* _What you have to do_
Give the lines below again exactly, starting with the line that holds "2026 (201, 949)" and going on through the line that holds "[MAPA's Question to".

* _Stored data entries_

■ ■ ■ ■ ■ ■ ■

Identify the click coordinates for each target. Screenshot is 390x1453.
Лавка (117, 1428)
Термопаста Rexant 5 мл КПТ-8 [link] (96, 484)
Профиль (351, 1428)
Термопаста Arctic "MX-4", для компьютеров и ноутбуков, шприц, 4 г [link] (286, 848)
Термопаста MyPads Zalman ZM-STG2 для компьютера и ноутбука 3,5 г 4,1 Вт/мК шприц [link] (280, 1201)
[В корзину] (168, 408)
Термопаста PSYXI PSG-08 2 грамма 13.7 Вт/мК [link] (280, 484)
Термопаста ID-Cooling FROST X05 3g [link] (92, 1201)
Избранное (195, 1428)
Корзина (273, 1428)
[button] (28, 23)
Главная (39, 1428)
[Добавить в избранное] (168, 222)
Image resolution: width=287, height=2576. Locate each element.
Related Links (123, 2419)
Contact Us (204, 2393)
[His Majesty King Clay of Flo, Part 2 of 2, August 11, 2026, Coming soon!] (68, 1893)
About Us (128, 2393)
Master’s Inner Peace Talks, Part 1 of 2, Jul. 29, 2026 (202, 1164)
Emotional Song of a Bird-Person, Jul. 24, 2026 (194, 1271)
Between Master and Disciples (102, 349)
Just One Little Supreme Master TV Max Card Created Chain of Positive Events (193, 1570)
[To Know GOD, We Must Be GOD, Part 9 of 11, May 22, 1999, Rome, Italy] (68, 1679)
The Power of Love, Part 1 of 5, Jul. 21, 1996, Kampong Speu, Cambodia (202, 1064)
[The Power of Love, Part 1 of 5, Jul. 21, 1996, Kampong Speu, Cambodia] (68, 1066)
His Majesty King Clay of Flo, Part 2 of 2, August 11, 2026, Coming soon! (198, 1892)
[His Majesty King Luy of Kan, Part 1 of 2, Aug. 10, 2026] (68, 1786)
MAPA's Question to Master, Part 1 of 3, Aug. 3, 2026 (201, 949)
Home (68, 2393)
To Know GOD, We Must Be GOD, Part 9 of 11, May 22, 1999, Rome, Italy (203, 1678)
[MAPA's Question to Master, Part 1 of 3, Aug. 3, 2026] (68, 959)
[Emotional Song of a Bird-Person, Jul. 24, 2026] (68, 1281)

■ ■ ■ ■ ■ ■ ■

* _Exercise answer_
MAPA's Question to Master, Part 1 of 3, Aug. 3, 2026 (201, 949)
Home (68, 2393)
To Know GOD, We Must Be GOD, Part 9 of 11, May 22, 1999, Rome, Italy (203, 1678)
[MAPA's Question to Master, Part 1 of 3, Aug. 3, 2026] (68, 959)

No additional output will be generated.